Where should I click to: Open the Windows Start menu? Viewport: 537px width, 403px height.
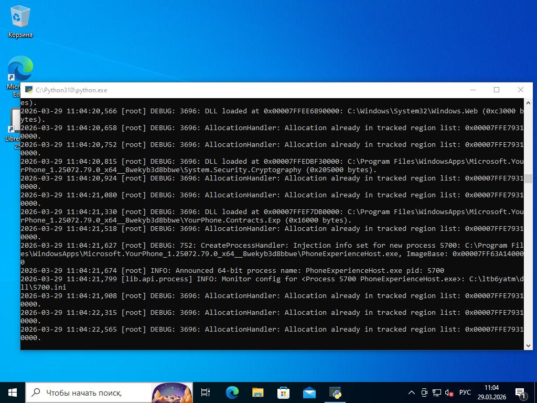(13, 392)
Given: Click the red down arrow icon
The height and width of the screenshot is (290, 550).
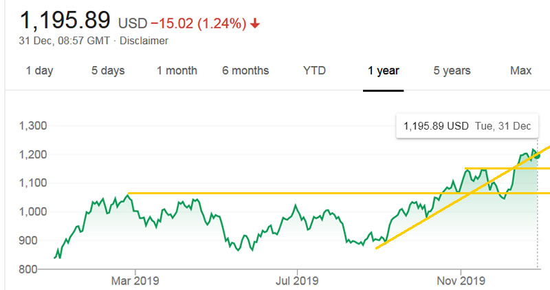Looking at the screenshot, I should pos(255,23).
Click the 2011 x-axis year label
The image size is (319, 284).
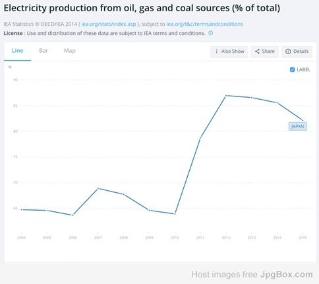point(200,238)
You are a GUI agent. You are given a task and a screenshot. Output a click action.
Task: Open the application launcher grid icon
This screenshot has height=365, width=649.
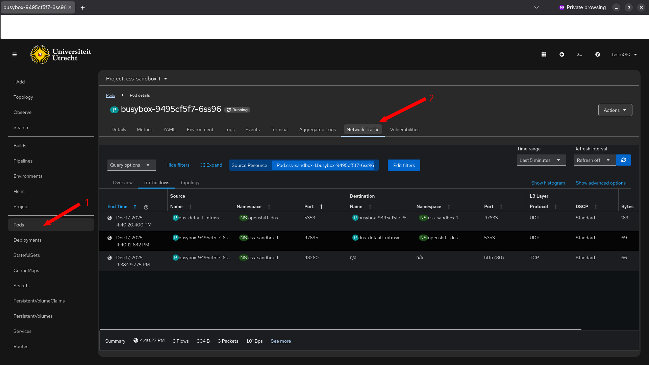tap(544, 54)
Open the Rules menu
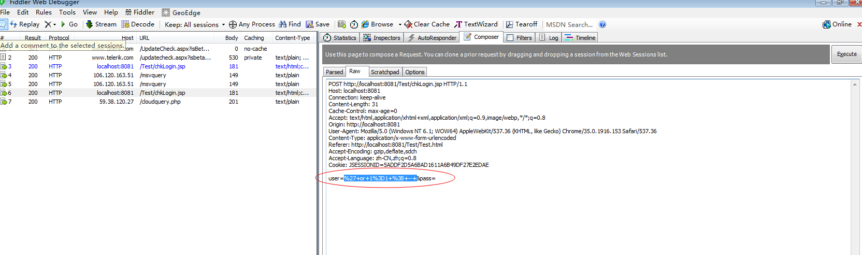This screenshot has width=862, height=255. (44, 12)
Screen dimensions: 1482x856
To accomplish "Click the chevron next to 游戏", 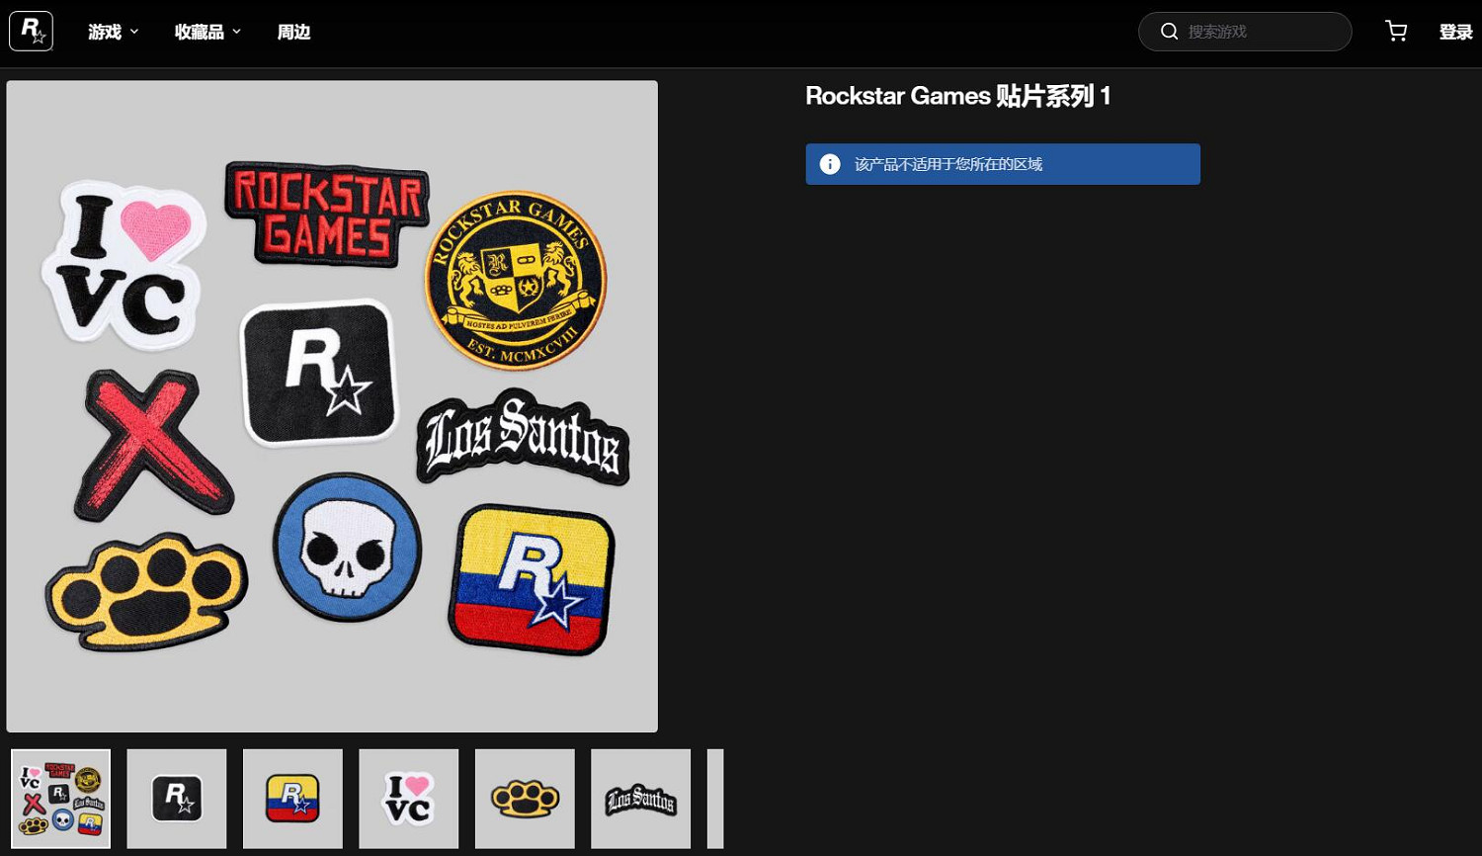I will coord(134,31).
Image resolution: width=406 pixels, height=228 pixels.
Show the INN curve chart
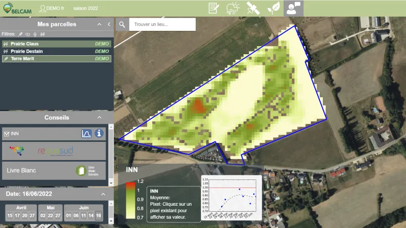pyautogui.click(x=86, y=134)
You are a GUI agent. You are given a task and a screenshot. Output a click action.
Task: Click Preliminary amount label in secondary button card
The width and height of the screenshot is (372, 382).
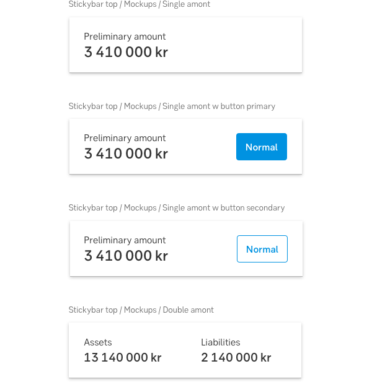125,240
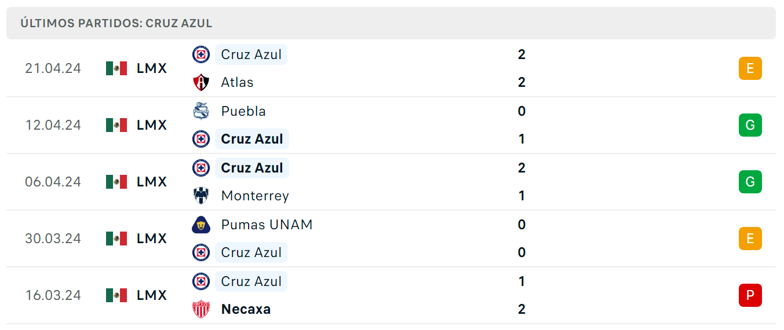
Task: Click Mexico flag icon in 16.03.24 row
Action: [116, 295]
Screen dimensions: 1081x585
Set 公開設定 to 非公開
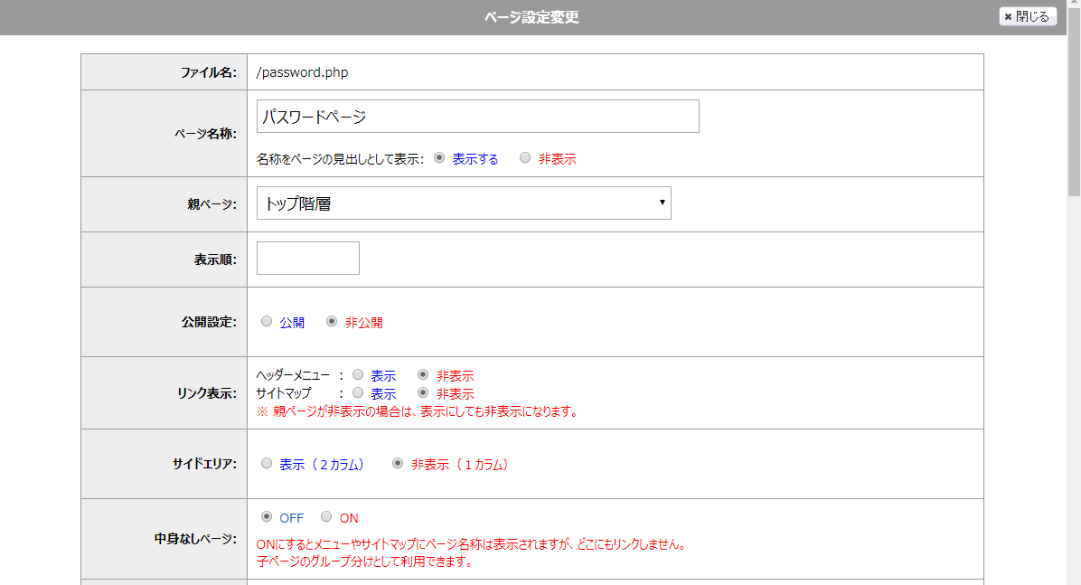(x=332, y=322)
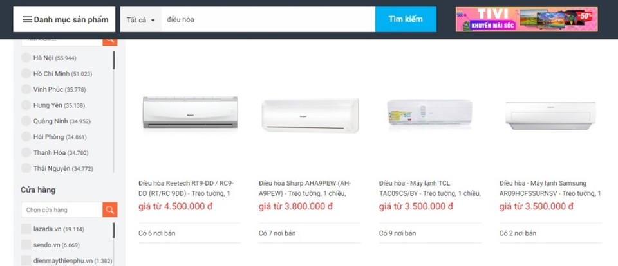Screen dimensions: 618x266
Task: Click the hamburger menu icon
Action: coord(27,19)
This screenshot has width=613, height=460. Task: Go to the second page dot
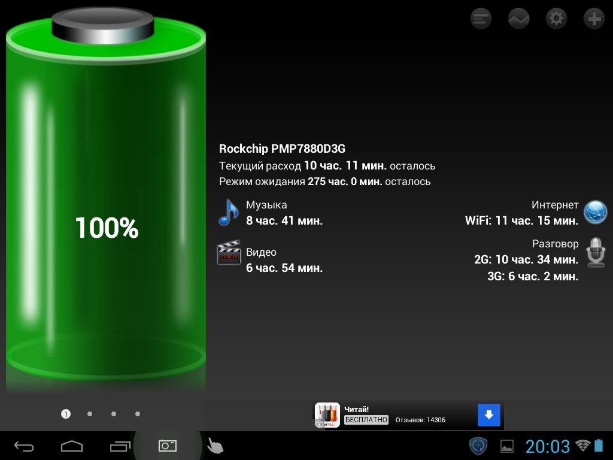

§ Set task: Copy out, word for word, each line of the items above, starting at the line containing "Screen dimensions: 1081x585" and continuing through the end of the items. Leave the pictures out.

§ Result of this task:
Screen dimensions: 1081x585
Set 公開設定 to 非公開
(x=332, y=322)
Screen dimensions: 618x266
Task: Click the hamburger menu icon
Action: coord(27,19)
This screenshot has width=613, height=460. Task: Go to the second page dot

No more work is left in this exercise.